It seems impossible. Maybe that’s why every card collector with an imagination dreams about the ultimate find: boxes and boxes of decades-old untouched, unopened gum boxes sitting in some long-forgotten place.
It used to happen once in awhile.
A stash of 1950s boxes came out of Tennessee in the 1980s. Every couple of years there would be another, whetting our appetite for the next garage sale. Last year, a 1964 Topps Stand-Ups box entered the hobby in that fashion.
Really old unopened boxes, though, have eluded the hunters. Everything that could be found, had been found.
Or so we thought.
A consignor who recently located and acquired approximately 30 ultra-rare boxes and a number of unopened packs of non-sports and sports cards dating from the late 1920s through the early 40s has placed the find in Robert Edward Auctions’ spring catalog sale.
The find includes new additions to old checklists and will even send serious vintage card collectors to their want lists to add some newly discovered issues.
“Many times people contact us with things they’ve found that sound too good to be true and they usually are,” REA president Rob Lifson told Sports Collectors Daily. “Never had anyone written us with something like this, though. It’s something that’s hard to misrepresent. It really seemed like it was plausible. It just had a good feel to it. Now, after seeing what he had, I’m just speechless.”
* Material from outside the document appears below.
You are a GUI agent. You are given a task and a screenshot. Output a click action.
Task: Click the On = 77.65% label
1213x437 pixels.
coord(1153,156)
The majority of the boxes and packs are of the non-sport variety, but there are some baseball issues, including some that have never been seen in unopened form until now. Manufacturer names will ring a bell to both sports and non-sports collectors. They include Goudey, National Chicle, Tattoo Orbit & Gum and Dockman’s.
The boxes were originally located in a storeroom of what is being described as a “candy and gum distributor” on the east coast, although Lifson wouldn’t divulge exactly where or whether the business was still in operation. He did say the boxes had been stored on large shelves, but pushed further and further back over time, the packs inside remaining untouched for as long as 80 years. At the time, they had been saved as ordering samples. Some of the outer boxes, not surprisingly, show some wear, but Lifson described the contents overall as ‘mint’.
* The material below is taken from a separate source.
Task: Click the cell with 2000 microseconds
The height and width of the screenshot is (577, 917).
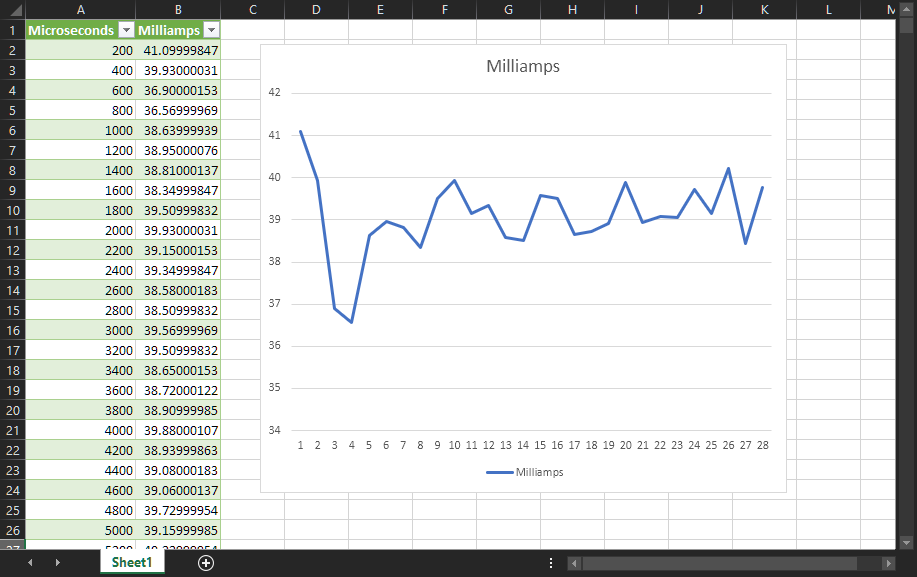Action: click(80, 230)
“What’s special about these is that we finally get a chance to see exactly what they looked like when they were produced and distributed,” Lifson said.
The find revealed a box of 1929 Star Player Candy one-card packs which contained four Babe Ruth cards, one Lou Gehrig and what will be a new addition to the checklist, Walter Johnson. The packaging is clear and the card inside is visible, allowing purchasers to see what they were buying–a sort of early cello pack.

The Standard Catalog of Baseball Cards places a near mint value on 1929 Star Player Ruth cards at $20,000. The Gehrig is listed at $22,500. Star Player Candy cards were also issued in 1928, with a larger group of known players, but the write-ups and numbers on the back of the cards in the find indicate they are from the ’29 issue. Packaged in a “Headliners & Gum” outer box, the set includes newsmakers and sports stars of the day among its checklist. The origin of the set has been a mystery, but the find includes the original box which indicates the cards were made by Dockman’s of Baltimore.
One box yielded another profoundly new hobby discovery.
Whiz Bang gum was sold as a sort of kids lottery. Two sticks of bubble gum were sold in each penny pack. The box yields 300 sticks of multi-colored gum, just 30 of which are white. The retailer was told to award the finder of a white piece with one of the circular cards sold as premiums with the box. The cards were described as “boomerangs”, perhaps the forerunner of the Frisbee. Three different baseball players joined actors, radio cowboys and Indians in the set. The unopened box REA will offer yielded dozens of the never-before-seen discs. Lefty Grove, Goose Goslin and Gabby Hartnett represented baseball. Gary Cooper was among the actors.
While many collectors have long believed some of the products represented were issued one per pack of gum as is commonly the case, some of the display boxes indicate that the cards and other products were treated as premiums, given out at point of purchase by the retailer rather than packaged with the gum.
The find will also clear up a misconception that the W553 set was strictly a ‘strip card’ issue. The unopened find includes cards inside wrapped Marble Gum Novelties packs. They are considered among the earliest sports card gum cards ever issued.
Three boxes of Tattoo Orbit gum were among the hoard as well as packs of 1937 Goudey Thum Movies and 1933 Double-Header Baseball Coins.

Non-sport issues include Sky Birds, Dopey Gum, Lone Ranger, National Stamp Club, Thriller, First Column Defenders, Frank Buck and League of Nations. Some of the boxes don’t contain cards or other premiums, but are exceedingly rare.
Kids who grew up in the era apparently weren’t cheated. Lifson says the gum portion, archaeological as it might now be, puts Wrigley’s to shame with its size.
While some vintage sports card collectors might mourn the fact that no 1933 or ’34 Goudey or 1935 National Chicle football cards were in the find, the nature and sheer age of the discovery is a memorable chapter in sports and non-sports hobby history.
“If you had a time machine, you would think this was possible,” Lifson said. “Otherwise, it’s not possible. But it’s happened.”